Continuemos la lectura de la nota de “Caras”:
“Así, cada hachador, o cada grupo de hachadores —pues entre ellos se organizan y dividen de a tres o de a cuatro, capitaneados o encabezados por uno—tiene en la «proveeduría» una cuenta corriente que saldan o arreglan quincenalmente.
Y allí está toda la ocupación, todo el desvelo del contratista: en hacer trabajar a sus hombres para que siempre tengan leña hachada por un valor igual a las mercaderías recibidas: desvelo que tiene su explicación en la desmedida afición del hachador de dejar «clavos» e irse en el momento menos pensado, hacia otros rumbos mejores, o peores.
Ese contralor es, por otra parte, fácil de hacer, pues, si la leña se le recibe al hachador por bulto, que denominan «pila». Esta tiene las dimensiones siguientes: 16 pies de largo, 4 de alto y el ancho que se designe como largo de la leña. No obstante, no todo es recibir leña apilada, pues los hachadores buscan siempre poner la menor cantidad de leña en el menor espacio posible, logrando así ganar más, trabajando menos, maña harto frecuente y por lo demás muy vulgar en el trabajador.
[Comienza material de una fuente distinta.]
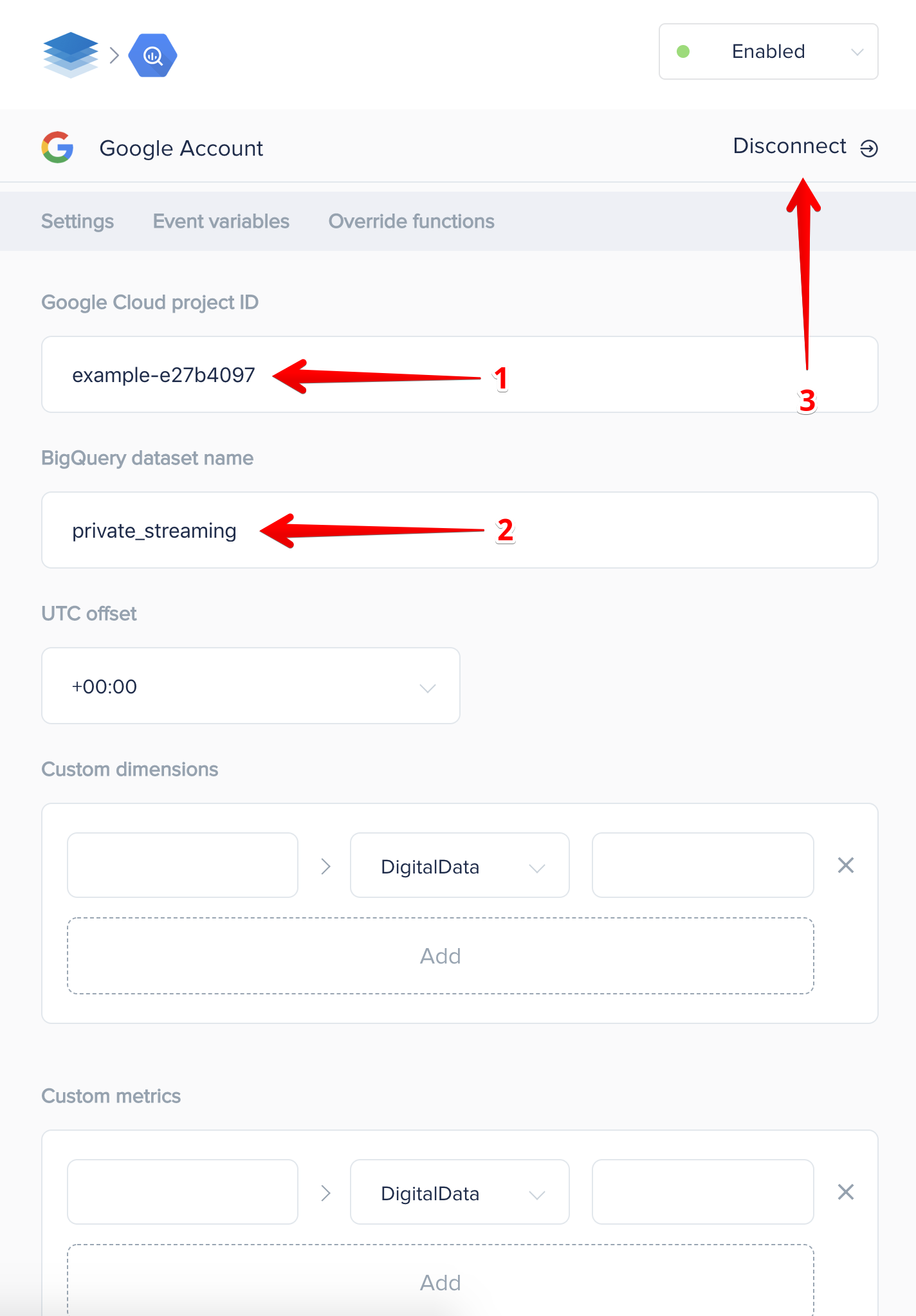Click the Google Cloud project ID field

tap(460, 374)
El precio se establece por pila.
Actualmente y en algunos puntos de la provincia se usa también como medida el metro cuadrado, es decir que varía la dimensión de la pila, siendo aquélla de un metro en todo sentido.
El hachador entrega, pues, el trabajo de su quincena, y sigue hachando la parte de monte que se le ha designado —una franja de 10 metros de ancho, generalmente— y que en lenguaje montaraz, se denomina lucha. Para evitar que entregue dos veces la misma pila, esta se marca con cal o con pintura.
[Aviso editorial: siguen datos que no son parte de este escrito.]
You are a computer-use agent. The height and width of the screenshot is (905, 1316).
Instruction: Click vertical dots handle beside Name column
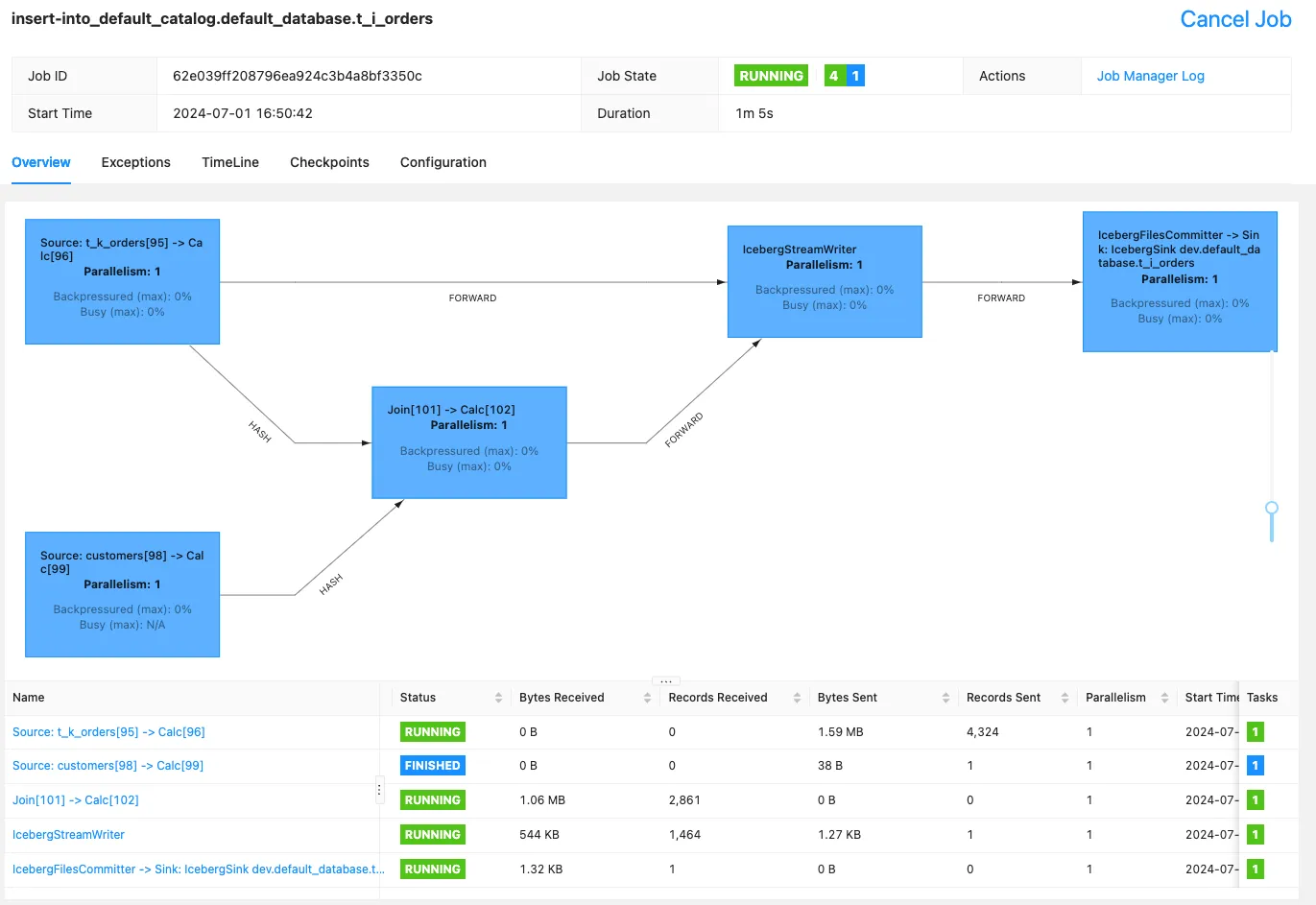[379, 791]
Viene luego el carrero, segundo factor de importancia en el obraje, al que se le entrega su carga en la misma forma que le fue recibida al hachador, estabIeciéndose el precio del acarreo igualmente, por pila.
Recién entonces, la leña sale del monte con destino a la estación del ferrocarril de donde se desparrama por los centros industriales.
Esta vida, al parecer tan sencilla como pasaje de égloga, tiene sin embargo sus contrariedades. Hay múltiples factores que entorpecen el trabajo del obraje, y con ser tantos, todos se resumen en uno solo: la moralidad del hachador.
Cuadra aquí el viejísimo adagio: la excepción hace la regla; pero en general el hachador, principal factor de la industria leñera, es el que más la obstaculiza.
Mucho se ha escrito y hablado de las expoliaciones a que se les somete en los obrajes del Norte de la República, donde la falta de todo tal vez permita esa expoliación; pero aquí, en Córdoba, donde esa vida montaraz, semisalvaje, establece un marcado contraste con la vida activa y civilizada de las colonias y de los establecimientos ganaderos, sucede todo lo contrario. Ante la demanda extraordinaria de leña, el hachador ha pasado a ser un trabajador buscadísimo; y sea porque comprende su papel, sea por su innata manera de ser, lo cierto es que nunca se encuentra conforme con las condiciones del trabajo; es pendenciero, discutidor, insolente. Así se le contrate a precios ventajosos, no da un hachazo sin que salga de sus labios una protesta airada y descarada.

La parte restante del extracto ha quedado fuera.